# TASK REQUIREMENTS:
Repeat exactly the lines below that lie between the line with "Instruction: Click the New" and the line with "Given: Click the Visual", counting both of those lines as part of the answer.

#####

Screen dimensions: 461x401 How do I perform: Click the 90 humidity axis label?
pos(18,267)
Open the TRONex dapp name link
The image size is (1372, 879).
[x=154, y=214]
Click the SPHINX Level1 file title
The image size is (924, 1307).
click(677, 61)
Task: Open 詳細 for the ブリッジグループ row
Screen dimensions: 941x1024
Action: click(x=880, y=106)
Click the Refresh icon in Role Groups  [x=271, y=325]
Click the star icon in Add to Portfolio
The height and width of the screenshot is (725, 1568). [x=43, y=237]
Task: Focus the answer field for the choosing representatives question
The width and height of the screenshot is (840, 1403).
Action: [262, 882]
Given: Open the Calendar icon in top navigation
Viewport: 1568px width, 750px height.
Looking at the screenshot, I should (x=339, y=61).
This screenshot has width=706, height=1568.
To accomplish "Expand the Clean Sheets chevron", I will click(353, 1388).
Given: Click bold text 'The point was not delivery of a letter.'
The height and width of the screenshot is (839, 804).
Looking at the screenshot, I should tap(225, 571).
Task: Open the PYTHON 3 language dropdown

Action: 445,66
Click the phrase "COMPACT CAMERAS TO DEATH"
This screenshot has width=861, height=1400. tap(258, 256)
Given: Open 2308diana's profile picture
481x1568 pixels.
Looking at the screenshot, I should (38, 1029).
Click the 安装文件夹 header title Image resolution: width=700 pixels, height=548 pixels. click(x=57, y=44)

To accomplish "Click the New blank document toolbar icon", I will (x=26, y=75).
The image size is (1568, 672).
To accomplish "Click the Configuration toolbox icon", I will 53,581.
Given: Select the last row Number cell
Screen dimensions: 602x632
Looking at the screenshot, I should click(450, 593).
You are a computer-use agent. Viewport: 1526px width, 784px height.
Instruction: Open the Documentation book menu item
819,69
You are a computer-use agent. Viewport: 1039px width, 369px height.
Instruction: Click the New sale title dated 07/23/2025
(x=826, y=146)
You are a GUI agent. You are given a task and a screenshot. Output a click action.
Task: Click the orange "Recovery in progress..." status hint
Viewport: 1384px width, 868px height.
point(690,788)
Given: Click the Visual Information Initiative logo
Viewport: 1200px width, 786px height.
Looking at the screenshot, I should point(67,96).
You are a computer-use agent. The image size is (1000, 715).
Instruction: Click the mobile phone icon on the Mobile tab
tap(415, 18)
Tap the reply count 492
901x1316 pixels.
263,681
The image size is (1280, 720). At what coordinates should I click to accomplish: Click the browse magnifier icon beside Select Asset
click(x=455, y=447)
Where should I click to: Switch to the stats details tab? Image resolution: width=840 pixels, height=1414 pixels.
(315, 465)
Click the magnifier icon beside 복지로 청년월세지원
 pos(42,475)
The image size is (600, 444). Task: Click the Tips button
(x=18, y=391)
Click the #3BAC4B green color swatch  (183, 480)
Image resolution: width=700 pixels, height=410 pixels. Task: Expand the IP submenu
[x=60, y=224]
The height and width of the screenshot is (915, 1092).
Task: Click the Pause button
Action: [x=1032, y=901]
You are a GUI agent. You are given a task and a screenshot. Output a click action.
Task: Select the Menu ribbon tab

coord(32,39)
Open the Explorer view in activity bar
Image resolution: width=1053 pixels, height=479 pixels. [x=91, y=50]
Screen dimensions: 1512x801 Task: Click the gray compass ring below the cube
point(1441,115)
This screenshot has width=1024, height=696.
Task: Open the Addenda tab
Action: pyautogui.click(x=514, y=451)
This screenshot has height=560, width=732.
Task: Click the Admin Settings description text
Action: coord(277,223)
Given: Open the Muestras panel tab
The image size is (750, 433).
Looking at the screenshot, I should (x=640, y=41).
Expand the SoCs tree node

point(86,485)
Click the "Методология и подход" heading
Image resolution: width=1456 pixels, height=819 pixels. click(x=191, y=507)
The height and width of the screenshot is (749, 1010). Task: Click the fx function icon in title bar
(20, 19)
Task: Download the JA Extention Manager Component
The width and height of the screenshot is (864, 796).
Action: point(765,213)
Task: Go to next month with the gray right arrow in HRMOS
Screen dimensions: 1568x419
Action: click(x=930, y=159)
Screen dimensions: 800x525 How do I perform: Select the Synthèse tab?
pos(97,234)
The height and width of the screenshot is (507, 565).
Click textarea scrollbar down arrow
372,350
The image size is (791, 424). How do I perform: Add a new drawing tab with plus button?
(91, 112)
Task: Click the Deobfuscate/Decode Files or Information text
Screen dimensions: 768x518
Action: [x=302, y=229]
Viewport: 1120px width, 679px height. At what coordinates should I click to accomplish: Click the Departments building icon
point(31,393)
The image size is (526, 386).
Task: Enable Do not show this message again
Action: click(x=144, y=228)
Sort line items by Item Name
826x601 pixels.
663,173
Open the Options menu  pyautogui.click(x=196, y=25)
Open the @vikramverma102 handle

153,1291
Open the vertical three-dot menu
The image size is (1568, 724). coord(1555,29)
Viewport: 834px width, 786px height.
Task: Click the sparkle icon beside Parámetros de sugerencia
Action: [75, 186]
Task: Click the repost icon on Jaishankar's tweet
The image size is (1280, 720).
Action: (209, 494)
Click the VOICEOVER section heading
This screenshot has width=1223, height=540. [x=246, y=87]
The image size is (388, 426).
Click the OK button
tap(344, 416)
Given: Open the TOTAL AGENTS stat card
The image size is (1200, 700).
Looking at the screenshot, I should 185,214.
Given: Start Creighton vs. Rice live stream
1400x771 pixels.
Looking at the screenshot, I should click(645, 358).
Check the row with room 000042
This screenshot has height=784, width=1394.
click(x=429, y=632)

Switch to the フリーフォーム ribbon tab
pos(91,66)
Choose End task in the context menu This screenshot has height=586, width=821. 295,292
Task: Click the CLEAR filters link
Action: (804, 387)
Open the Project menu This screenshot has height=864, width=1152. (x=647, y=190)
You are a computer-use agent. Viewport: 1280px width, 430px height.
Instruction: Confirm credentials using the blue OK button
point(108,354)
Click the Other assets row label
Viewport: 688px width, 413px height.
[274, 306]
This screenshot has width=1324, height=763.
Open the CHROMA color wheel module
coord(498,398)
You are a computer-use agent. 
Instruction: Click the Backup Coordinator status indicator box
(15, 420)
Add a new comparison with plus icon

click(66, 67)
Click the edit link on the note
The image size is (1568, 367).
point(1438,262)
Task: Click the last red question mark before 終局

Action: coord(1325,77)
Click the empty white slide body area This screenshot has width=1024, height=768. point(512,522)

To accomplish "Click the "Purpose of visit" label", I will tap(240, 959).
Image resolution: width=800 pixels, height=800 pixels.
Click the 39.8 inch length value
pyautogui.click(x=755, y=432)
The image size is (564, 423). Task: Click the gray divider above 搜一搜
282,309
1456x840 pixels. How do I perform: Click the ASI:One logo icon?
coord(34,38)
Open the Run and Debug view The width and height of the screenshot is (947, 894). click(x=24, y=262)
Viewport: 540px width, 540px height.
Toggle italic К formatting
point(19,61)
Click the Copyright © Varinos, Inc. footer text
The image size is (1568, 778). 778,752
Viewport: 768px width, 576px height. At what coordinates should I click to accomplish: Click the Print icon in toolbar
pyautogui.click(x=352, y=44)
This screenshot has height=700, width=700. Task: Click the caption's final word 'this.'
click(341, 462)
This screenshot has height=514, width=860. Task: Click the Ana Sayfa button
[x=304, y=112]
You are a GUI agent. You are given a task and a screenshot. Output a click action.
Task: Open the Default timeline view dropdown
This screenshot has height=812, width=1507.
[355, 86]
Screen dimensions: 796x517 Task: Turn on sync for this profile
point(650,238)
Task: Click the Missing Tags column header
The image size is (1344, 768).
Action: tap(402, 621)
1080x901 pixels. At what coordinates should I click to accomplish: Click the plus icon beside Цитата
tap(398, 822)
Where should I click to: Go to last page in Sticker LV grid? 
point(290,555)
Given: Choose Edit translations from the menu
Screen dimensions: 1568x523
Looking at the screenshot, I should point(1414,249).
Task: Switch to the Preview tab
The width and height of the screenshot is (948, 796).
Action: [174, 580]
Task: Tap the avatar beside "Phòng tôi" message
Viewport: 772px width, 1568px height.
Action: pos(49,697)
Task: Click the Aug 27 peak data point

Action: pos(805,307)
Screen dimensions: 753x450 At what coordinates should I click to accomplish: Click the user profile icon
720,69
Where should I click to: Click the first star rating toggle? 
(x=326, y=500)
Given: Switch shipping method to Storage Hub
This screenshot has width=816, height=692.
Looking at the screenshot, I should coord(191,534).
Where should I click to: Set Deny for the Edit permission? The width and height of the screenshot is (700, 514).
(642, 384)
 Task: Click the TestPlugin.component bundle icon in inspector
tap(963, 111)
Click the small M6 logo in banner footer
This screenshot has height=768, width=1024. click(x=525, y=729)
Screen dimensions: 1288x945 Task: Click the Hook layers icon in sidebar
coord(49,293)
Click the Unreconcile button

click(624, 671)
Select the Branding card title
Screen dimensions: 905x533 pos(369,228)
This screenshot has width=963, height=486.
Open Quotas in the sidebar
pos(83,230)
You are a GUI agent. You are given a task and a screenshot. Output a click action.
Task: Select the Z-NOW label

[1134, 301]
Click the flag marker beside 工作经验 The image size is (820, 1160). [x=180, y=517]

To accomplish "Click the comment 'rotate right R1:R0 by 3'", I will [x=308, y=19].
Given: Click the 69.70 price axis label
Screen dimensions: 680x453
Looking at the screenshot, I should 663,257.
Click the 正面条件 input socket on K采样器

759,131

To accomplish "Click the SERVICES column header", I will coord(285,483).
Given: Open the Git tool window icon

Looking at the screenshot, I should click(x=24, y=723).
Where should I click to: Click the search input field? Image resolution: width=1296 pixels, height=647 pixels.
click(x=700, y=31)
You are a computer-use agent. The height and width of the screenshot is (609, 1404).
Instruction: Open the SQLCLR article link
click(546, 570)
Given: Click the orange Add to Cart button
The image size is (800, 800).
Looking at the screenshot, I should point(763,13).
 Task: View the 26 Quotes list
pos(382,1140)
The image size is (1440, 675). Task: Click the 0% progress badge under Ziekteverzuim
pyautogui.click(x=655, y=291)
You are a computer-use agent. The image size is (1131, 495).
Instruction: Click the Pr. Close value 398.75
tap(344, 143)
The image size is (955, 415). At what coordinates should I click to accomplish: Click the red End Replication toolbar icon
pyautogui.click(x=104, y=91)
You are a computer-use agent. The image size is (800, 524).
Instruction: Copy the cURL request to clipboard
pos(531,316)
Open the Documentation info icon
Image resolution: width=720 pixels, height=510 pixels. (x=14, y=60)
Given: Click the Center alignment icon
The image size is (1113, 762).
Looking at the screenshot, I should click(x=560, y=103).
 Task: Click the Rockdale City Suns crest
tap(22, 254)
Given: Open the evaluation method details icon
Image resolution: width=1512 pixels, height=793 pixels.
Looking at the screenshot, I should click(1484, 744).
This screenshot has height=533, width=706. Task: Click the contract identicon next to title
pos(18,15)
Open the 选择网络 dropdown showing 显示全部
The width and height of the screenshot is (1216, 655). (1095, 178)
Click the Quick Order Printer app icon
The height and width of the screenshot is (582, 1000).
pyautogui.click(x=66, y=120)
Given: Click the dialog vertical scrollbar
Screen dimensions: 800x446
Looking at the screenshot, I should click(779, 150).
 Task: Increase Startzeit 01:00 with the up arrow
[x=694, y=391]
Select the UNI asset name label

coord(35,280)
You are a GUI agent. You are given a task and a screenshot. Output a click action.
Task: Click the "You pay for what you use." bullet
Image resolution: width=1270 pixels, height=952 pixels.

#####

# SOLUTION FOR THIS TASK:
Instruction: Click the New sale title dated 07/23/2025
(x=826, y=146)
You are a GUI agent. You are given a task and a screenshot. Output a click action.
Task: Click the orange "Recovery in progress..." status hint
Viewport: 1384px width, 868px height.
point(690,788)
Given: Click the Visual Information Initiative logo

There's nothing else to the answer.